Let \(a \in \mathbb{R}\) and \(\delta > 0\). Define
\[B_{-}(a ; \delta)=(a-\delta, a) \text { and } B_{+}(a ; \delta)=(a, a+\delta) .\]
Given a subset \(A\) of \(\mathbb{R}\), we say that \(a\) is a left limit point of \(A\) if for any \(\delta > 0\), \(B_{-}(a ; \delta)\) contains an infinite number of elements of \(A\). Similarly, \(a\) is called a right limit point of \(A\) if for any \(\delta>0\), \(B_{+}(a ; \delta)\) contains an infinite number of elements of \(A\).

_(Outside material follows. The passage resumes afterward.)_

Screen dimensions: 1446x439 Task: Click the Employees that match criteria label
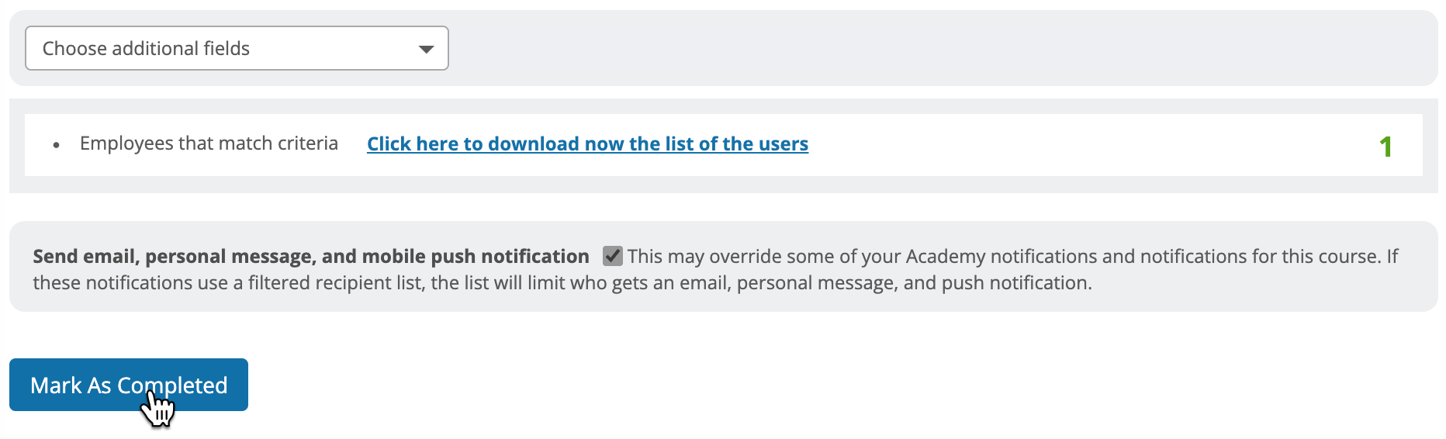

It follows from the definition that \(a\) is a limit point of \(A\) if and only if it is a left limit point of \(A\) or it is a right limit point of \(A\).
(One-sided limits) Let \(f: D \rightarrow \mathbb{R}\) and let \(\bar{x}\) be a left limit point of \(D\). We write
\[\lim _{x \rightarrow \bar{x}^{-}} f(x)=\ell\]
if for every \(\varepsilon > 0\), there exists \(\delta > 0\) such that
\[|f(x)-\ell|<\varepsilon \text { for all } x \in B_{-}(\bar{x} ; \delta) .\]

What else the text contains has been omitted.